**What needs to be done**
Please write out, word for word, the lines of the entries from the one containing "The width and height of the screenshot is (1352, 580)." through the end of the entries, both ends included. Leave the pictures out of your copy.

**Source data**
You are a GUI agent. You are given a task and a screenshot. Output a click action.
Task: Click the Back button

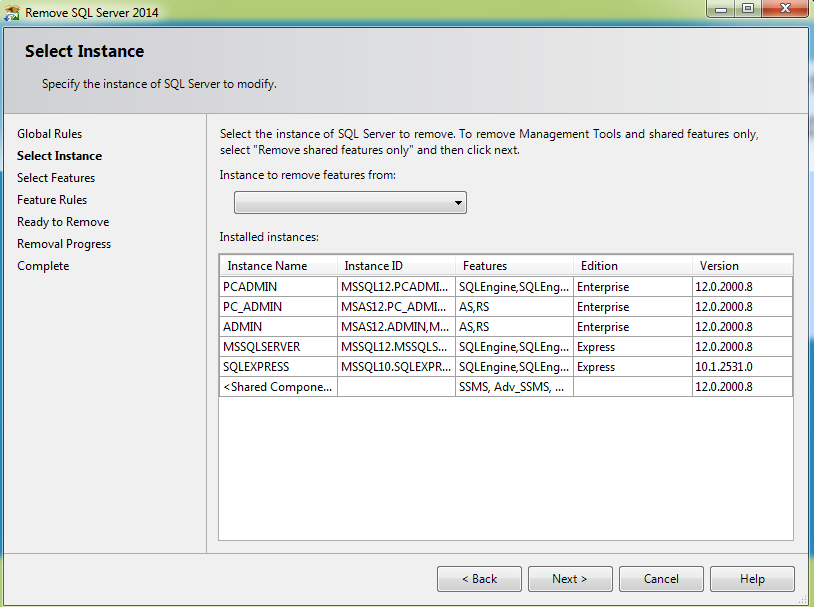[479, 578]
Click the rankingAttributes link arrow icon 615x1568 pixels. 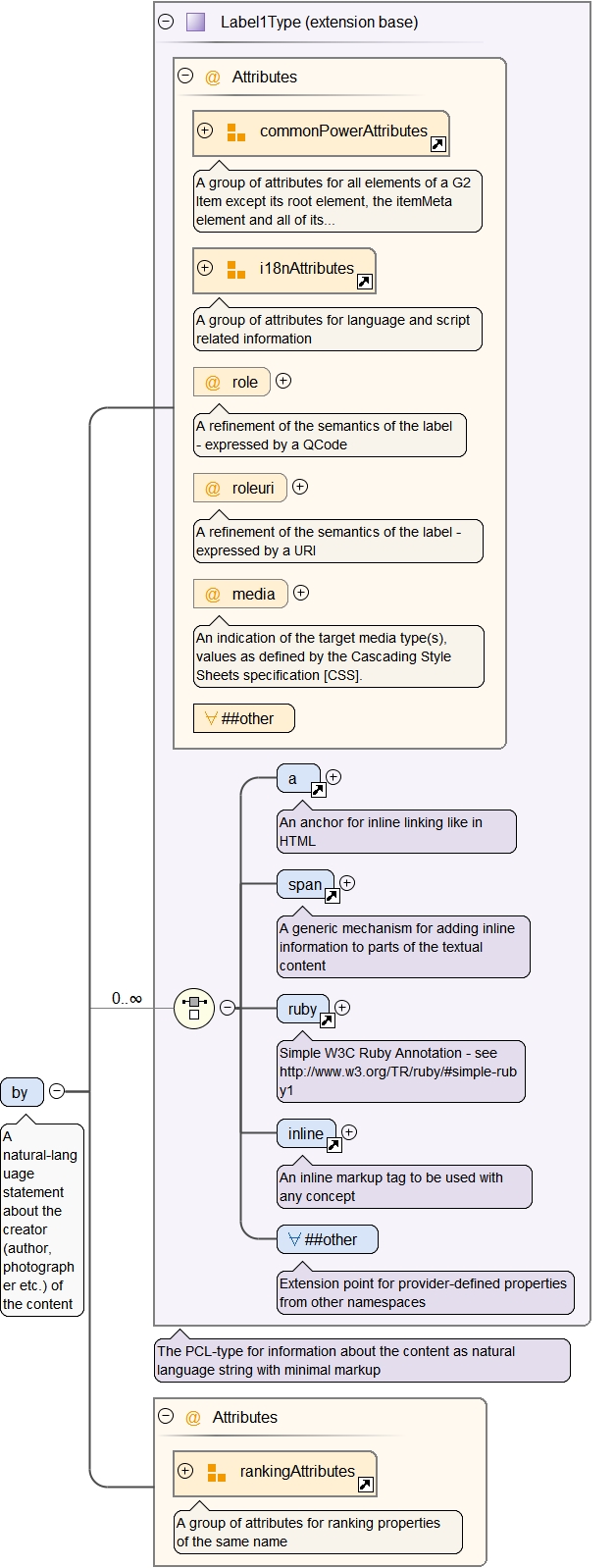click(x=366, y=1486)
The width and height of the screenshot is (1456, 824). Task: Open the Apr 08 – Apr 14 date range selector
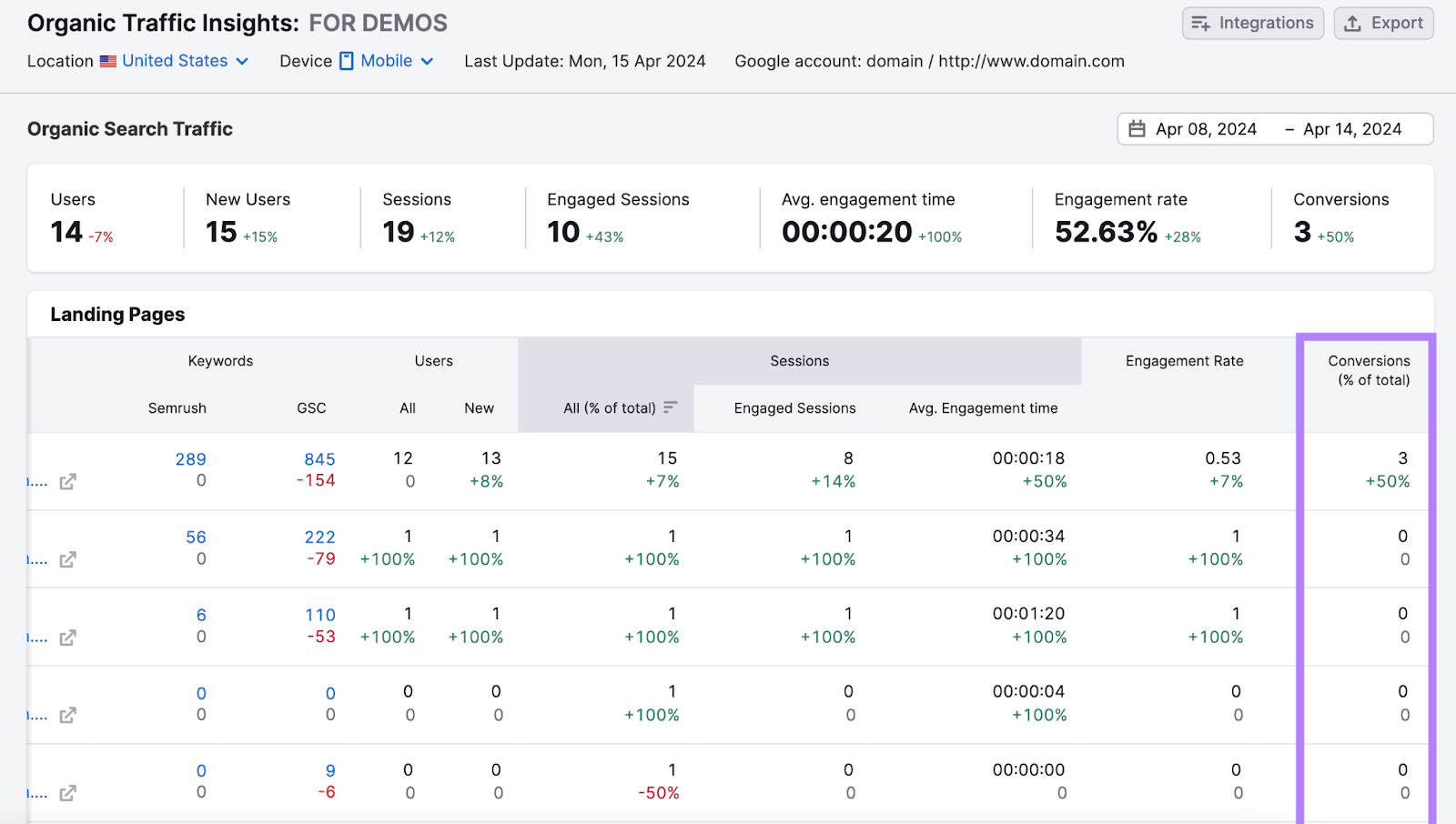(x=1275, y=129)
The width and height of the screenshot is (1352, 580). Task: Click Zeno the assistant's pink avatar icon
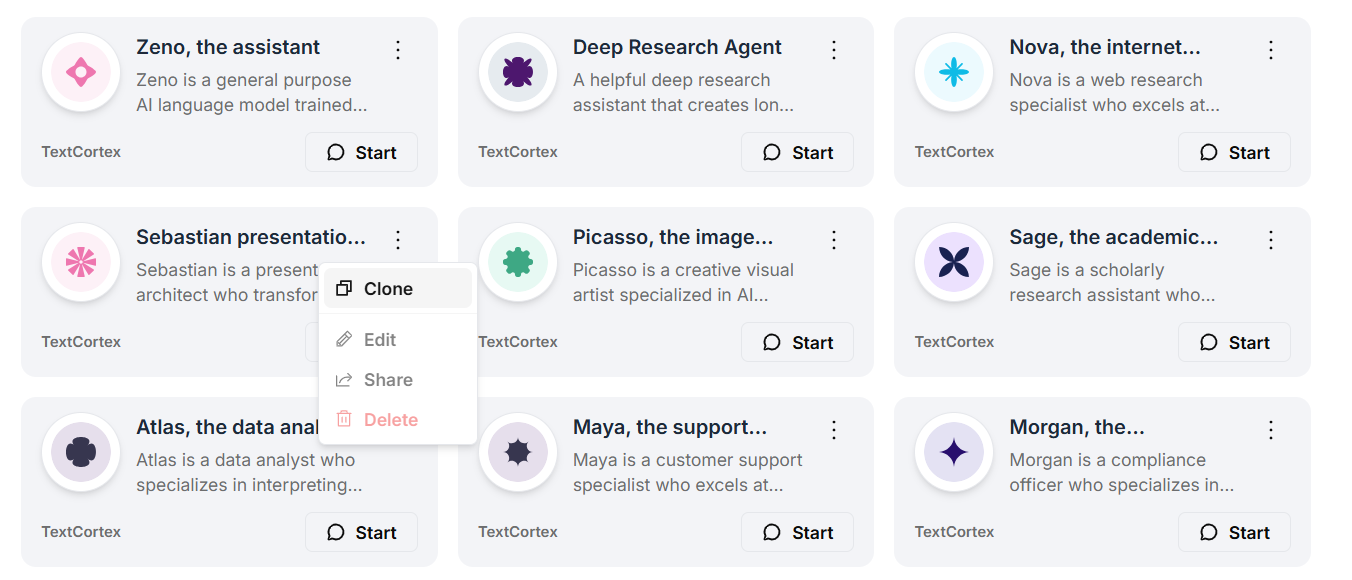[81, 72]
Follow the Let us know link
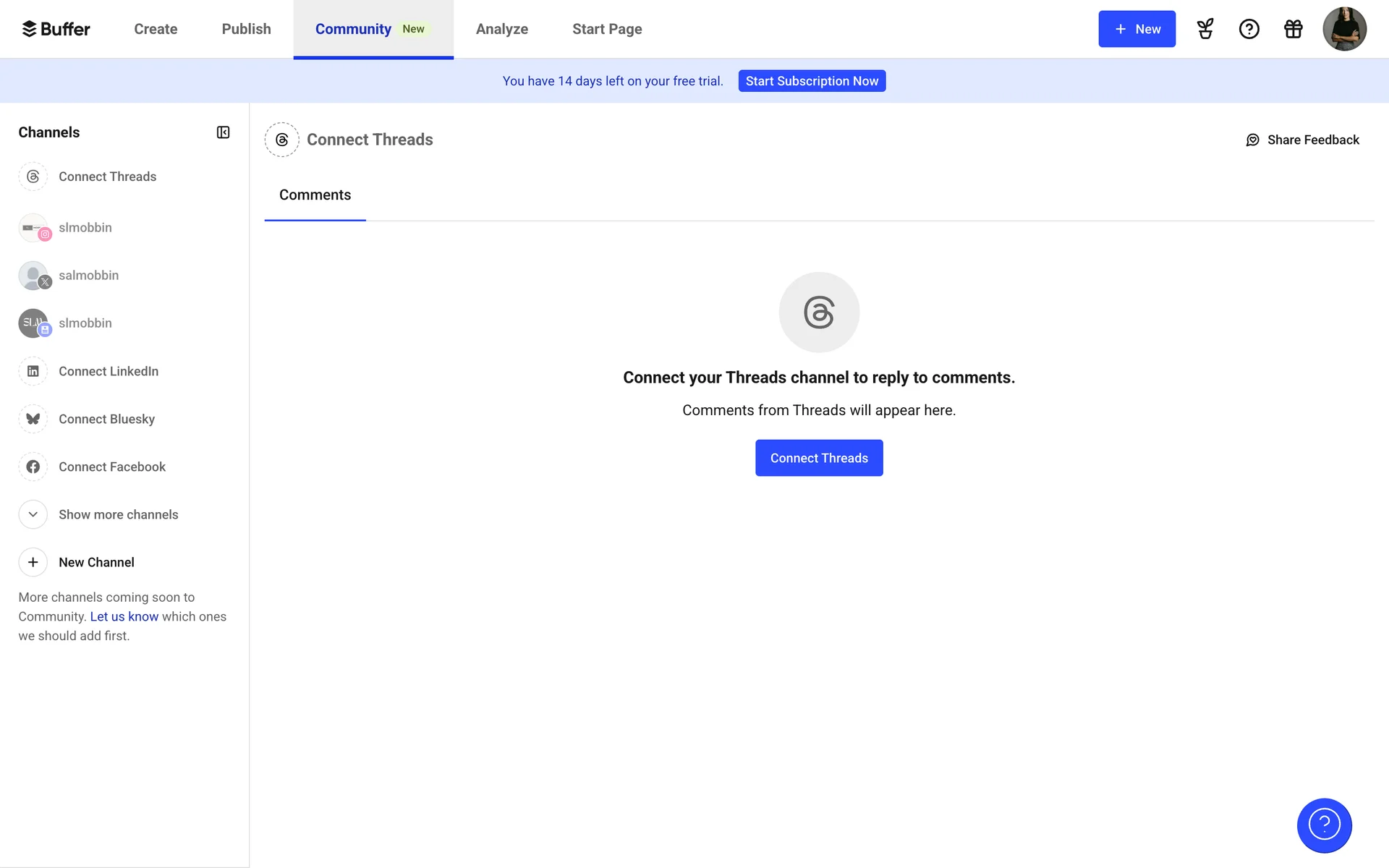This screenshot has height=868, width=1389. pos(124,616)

**Exercise response**
The width and height of the screenshot is (1352, 580). Task: Click Zeno the assistant's pink avatar icon
[81, 72]
Follow the Let us know link
This screenshot has height=868, width=1389. pos(124,616)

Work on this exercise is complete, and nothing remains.